* [What you will do] Give back each line of the listing below that contains the string "agent".

* [Dataset records]
______

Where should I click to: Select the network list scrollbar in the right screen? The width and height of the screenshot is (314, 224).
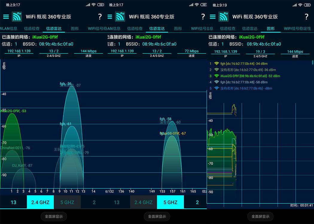(313, 62)
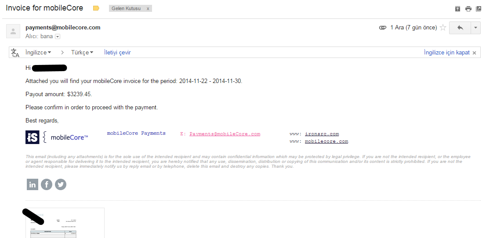Open the Türkçe target language dropdown
The height and width of the screenshot is (238, 486).
(x=82, y=52)
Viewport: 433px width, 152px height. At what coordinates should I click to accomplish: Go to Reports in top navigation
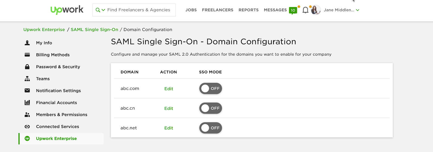click(x=248, y=10)
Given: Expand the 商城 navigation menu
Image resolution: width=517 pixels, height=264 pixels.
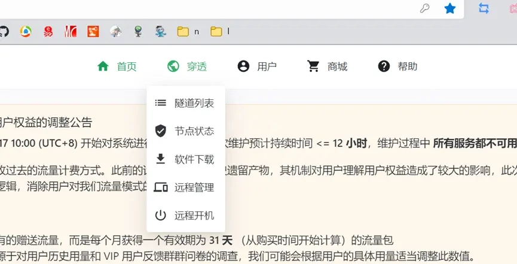Looking at the screenshot, I should (337, 66).
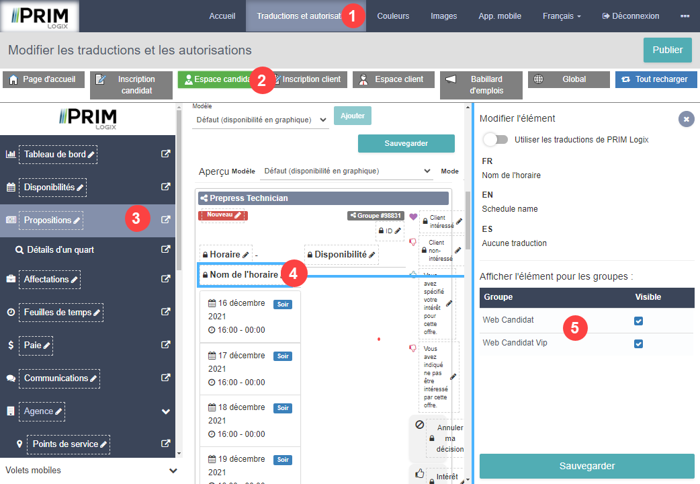Go to the Couleurs menu item
The height and width of the screenshot is (484, 700).
click(393, 16)
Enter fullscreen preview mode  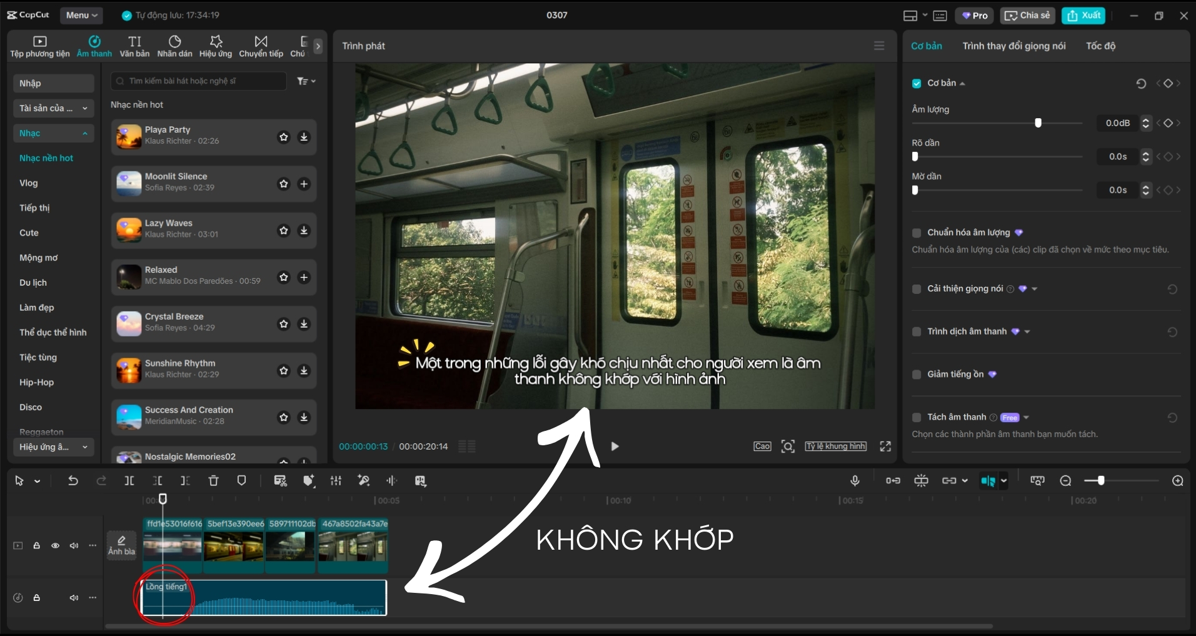[885, 447]
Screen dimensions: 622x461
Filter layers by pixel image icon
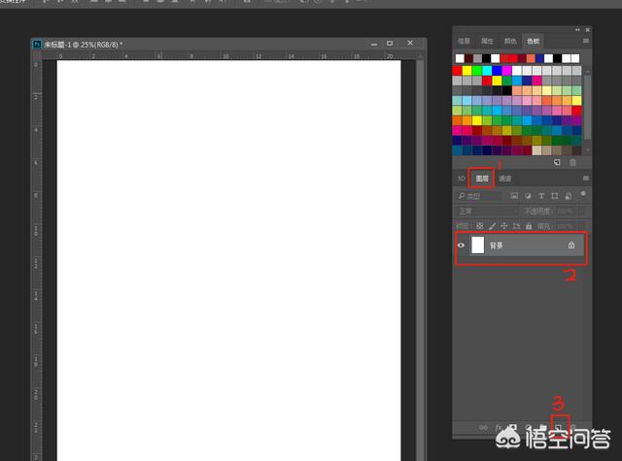click(514, 196)
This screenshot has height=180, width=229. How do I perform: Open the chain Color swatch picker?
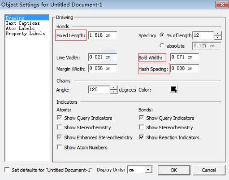[x=173, y=89]
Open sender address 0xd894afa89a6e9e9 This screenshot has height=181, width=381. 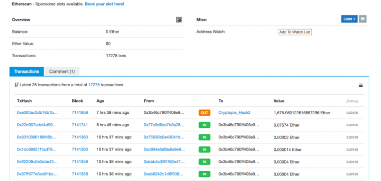(x=164, y=149)
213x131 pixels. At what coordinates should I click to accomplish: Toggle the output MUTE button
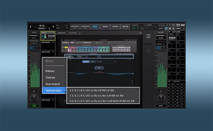click(x=161, y=106)
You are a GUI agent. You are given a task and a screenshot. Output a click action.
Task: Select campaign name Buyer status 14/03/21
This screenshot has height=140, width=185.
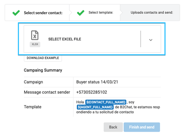click(97, 82)
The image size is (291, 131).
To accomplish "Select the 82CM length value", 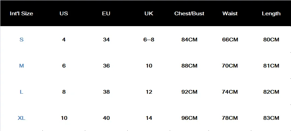I will point(271,92).
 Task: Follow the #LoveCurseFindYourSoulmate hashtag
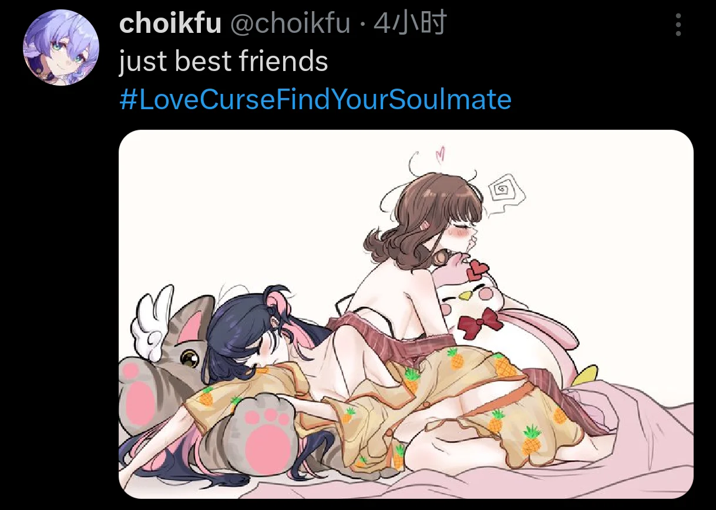315,100
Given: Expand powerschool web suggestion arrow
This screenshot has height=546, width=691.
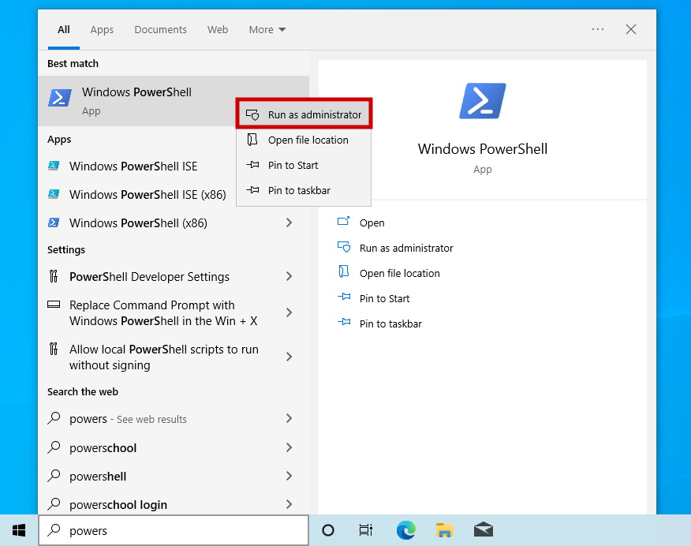Looking at the screenshot, I should (289, 448).
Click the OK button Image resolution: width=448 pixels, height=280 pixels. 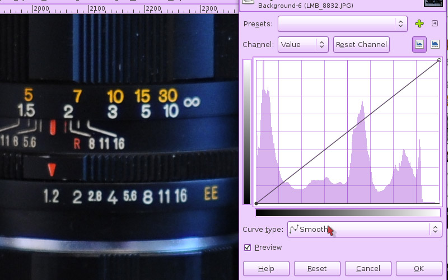(418, 268)
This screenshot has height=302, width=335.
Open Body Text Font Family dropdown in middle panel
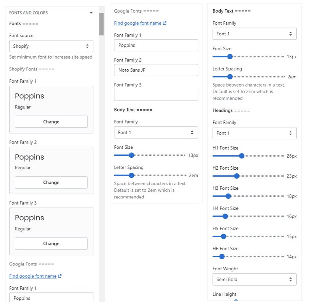tap(156, 132)
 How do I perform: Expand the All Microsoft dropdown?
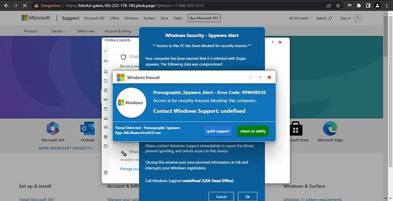tap(300, 18)
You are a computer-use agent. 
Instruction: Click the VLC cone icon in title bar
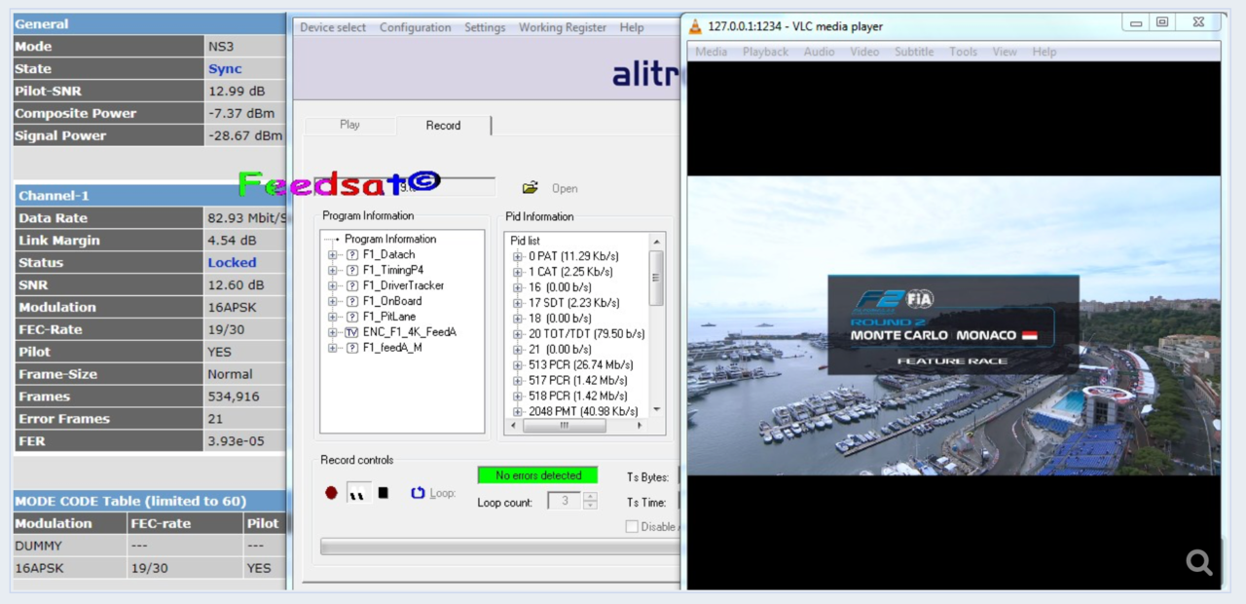pos(695,26)
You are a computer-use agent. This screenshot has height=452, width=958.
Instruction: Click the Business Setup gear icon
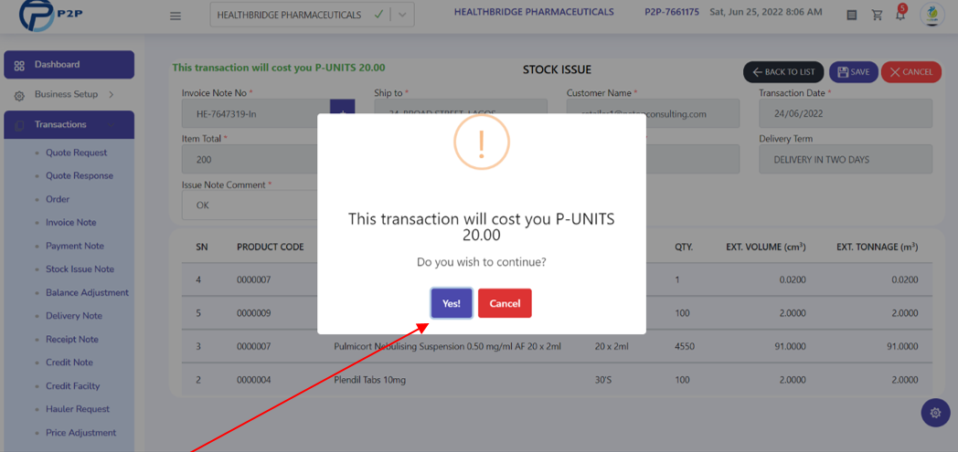pyautogui.click(x=19, y=96)

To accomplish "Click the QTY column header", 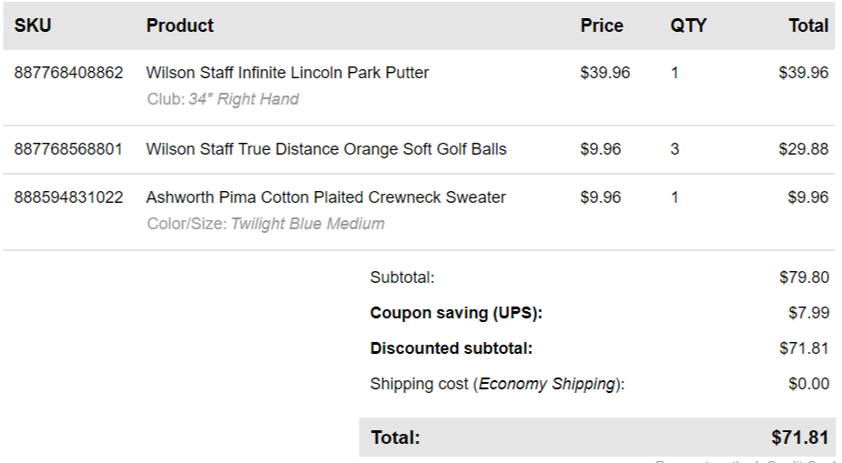I will click(688, 25).
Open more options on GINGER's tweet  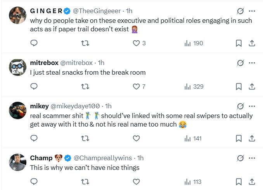point(252,11)
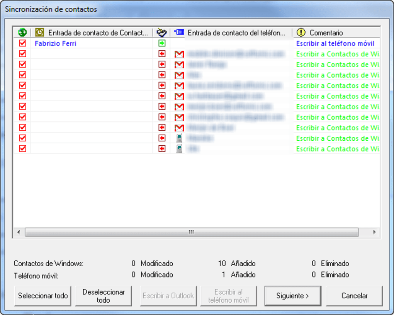Uncheck Fabrizio Ferri's sync checkbox

coord(22,43)
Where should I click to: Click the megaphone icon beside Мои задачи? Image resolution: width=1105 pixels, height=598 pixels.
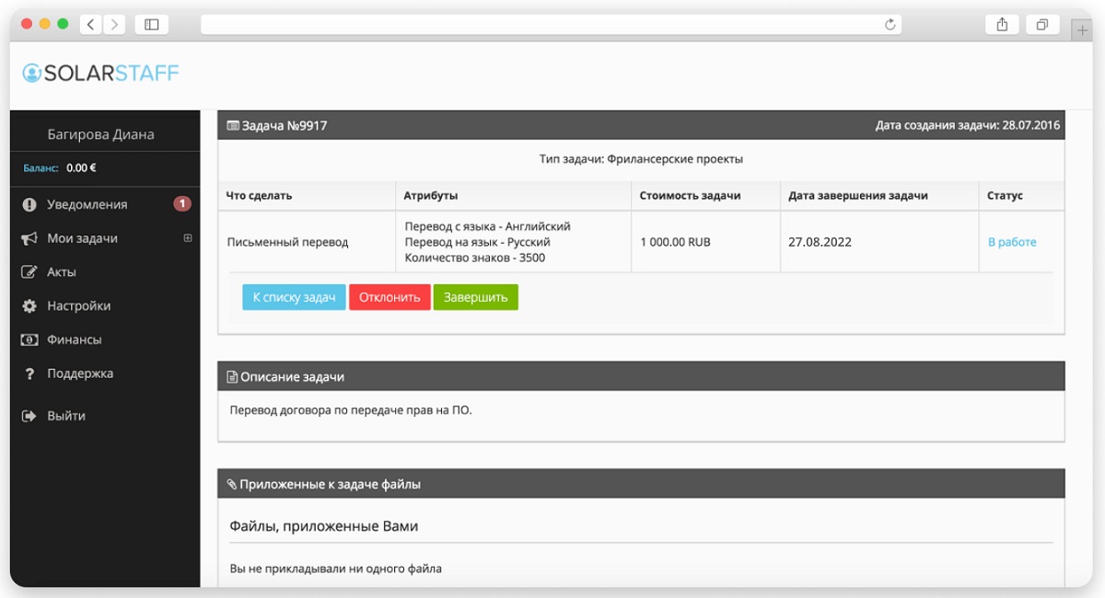(x=29, y=238)
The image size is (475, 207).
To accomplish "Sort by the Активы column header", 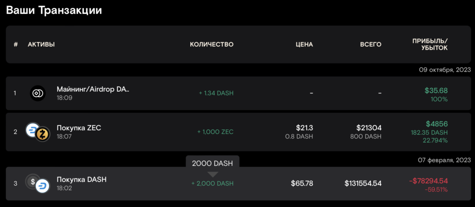I will tap(41, 44).
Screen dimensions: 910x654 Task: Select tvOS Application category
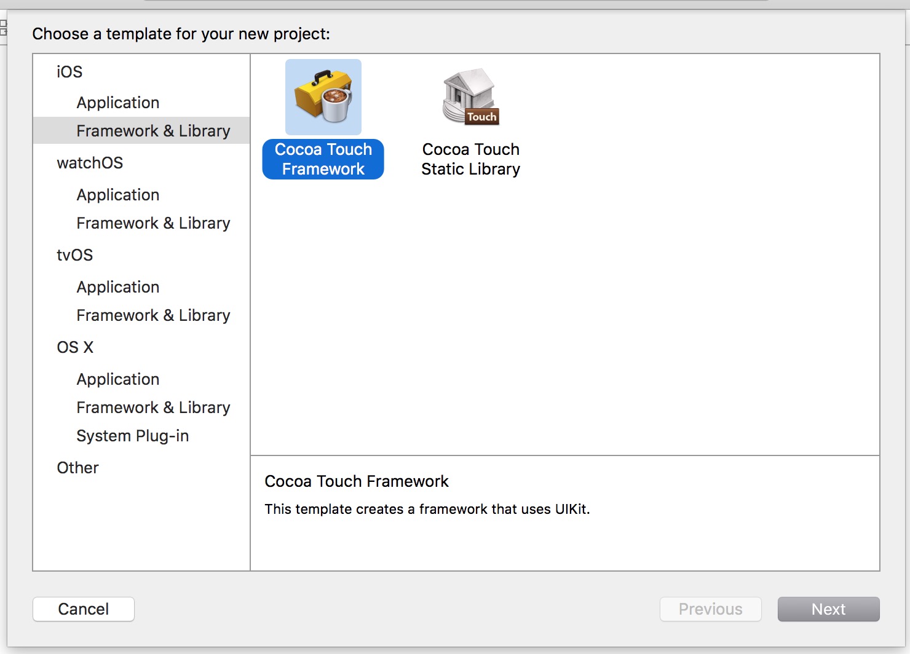point(118,287)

______

* [Exercise answer]
You are a GUI agent. You are given a task and a screenshot. Output a click action.
You are a computer-use agent. 
You are a computer-use agent. This screenshot has height=452, width=958.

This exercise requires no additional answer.